** WHAT YOU SHOULD DO **
Write out precisely the lines beginning with the line that contains "Free Porn (742, 2430)" and ending with the last line of the entries, and no other lines.

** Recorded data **
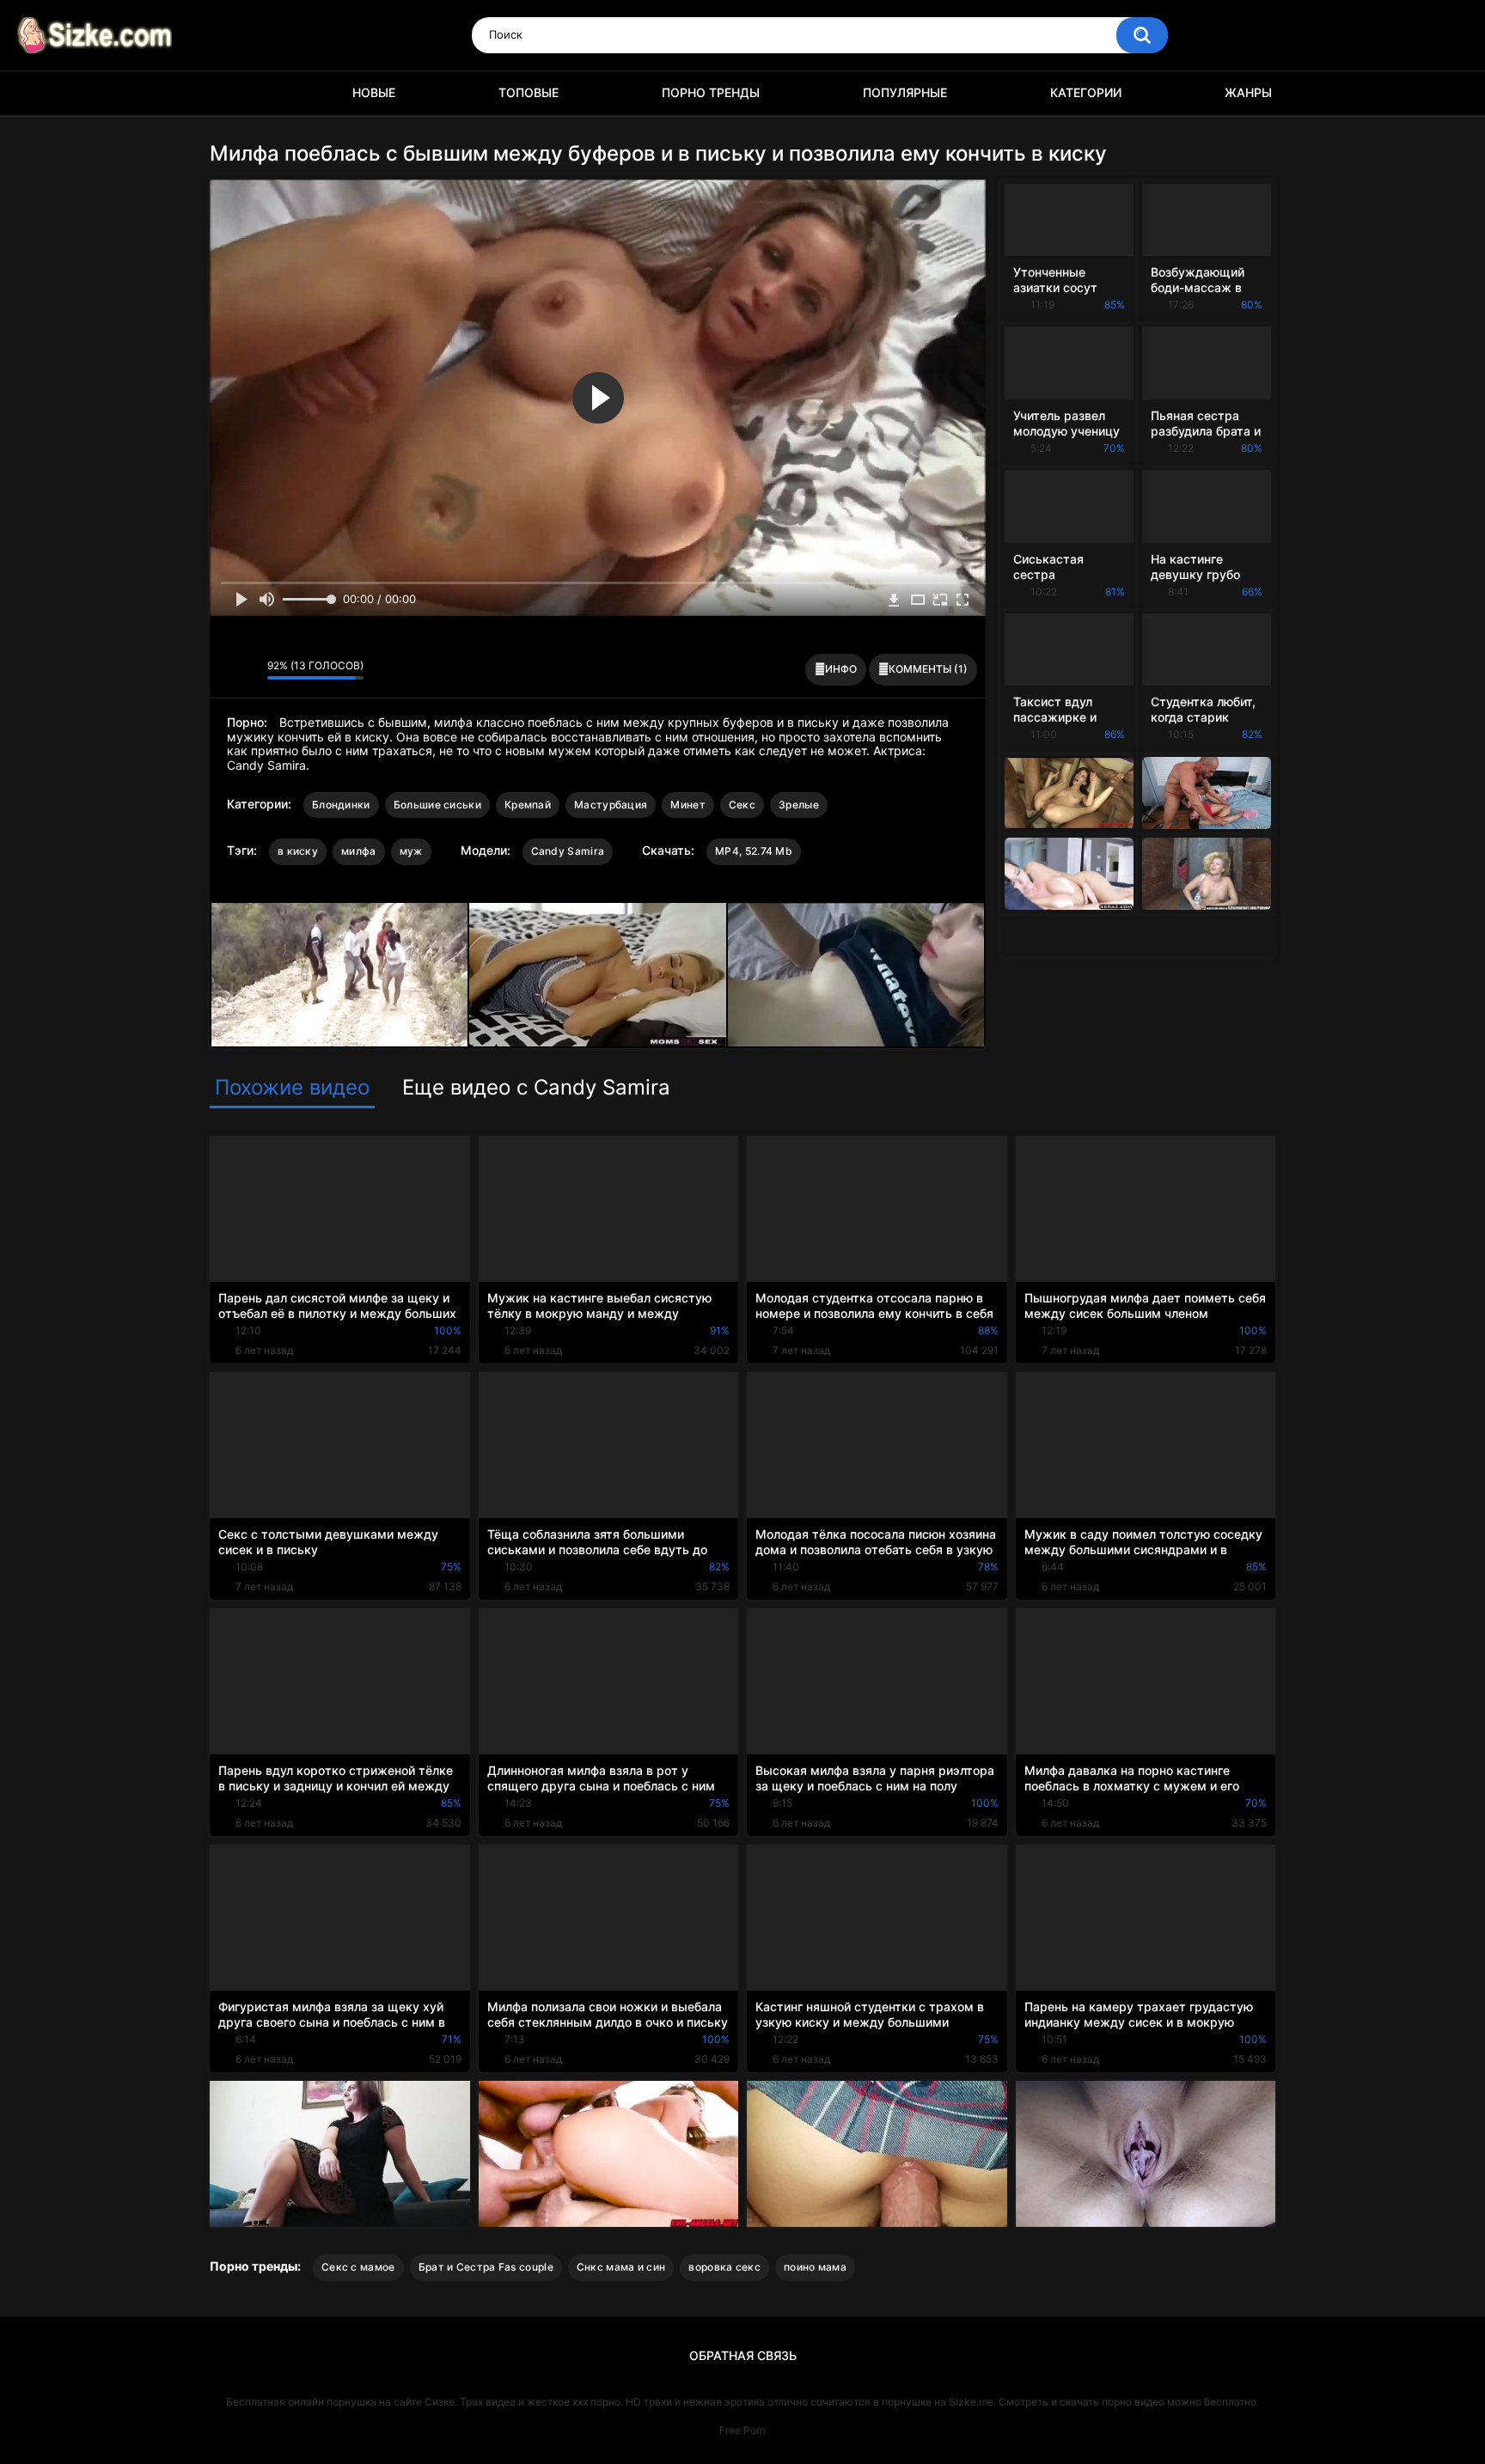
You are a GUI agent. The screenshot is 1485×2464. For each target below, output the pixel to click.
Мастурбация (610, 804)
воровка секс (724, 2266)
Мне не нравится (250, 670)
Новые (373, 92)
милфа (358, 851)
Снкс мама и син (621, 2266)
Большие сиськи (437, 804)
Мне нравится (227, 670)
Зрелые (799, 804)
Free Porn (742, 2430)
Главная (231, 93)
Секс (742, 804)
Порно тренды (711, 92)
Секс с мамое (358, 2266)
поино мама (815, 2266)
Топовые (528, 92)
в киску (298, 851)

** RESPONSE TO THE TASK **
Free Porn (742, 2430)
Главная (231, 93)
Секс (742, 804)
Порно тренды (711, 92)
Секс с мамое (358, 2266)
поино мама (815, 2266)
Топовые (528, 92)
в киску (298, 851)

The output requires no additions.